> **DATA ENTRIES**
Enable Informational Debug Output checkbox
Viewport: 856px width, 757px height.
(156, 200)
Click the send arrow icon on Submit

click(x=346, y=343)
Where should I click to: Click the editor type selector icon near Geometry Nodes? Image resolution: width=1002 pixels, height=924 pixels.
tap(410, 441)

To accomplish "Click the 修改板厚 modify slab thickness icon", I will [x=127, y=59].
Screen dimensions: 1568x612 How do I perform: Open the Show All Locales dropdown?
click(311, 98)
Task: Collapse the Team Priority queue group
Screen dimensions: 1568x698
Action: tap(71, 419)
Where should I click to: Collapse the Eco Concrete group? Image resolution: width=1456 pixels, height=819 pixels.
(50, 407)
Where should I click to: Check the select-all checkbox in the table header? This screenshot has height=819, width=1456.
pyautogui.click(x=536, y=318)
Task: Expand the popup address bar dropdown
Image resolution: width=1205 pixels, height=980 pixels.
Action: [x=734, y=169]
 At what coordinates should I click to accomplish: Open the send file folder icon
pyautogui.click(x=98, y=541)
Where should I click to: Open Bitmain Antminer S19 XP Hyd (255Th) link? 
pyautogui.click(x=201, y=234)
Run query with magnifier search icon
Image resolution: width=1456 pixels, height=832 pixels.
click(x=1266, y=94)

> **TASK**
Which lines in the items above contain the word "resolution"? Pick out each one and copy it in full.

> **WRITTEN RESPONSE**
Where should I click to: Click the editor type selector icon near Geometry Nodes? Image resolution: width=1002 pixels, height=924 pixels.
Where should I click to: Collapse the Eco Concrete group? Image resolution: width=1456 pixels, height=819 pixels.
Image resolution: width=1205 pixels, height=980 pixels.
Image resolution: width=1456 pixels, height=832 pixels.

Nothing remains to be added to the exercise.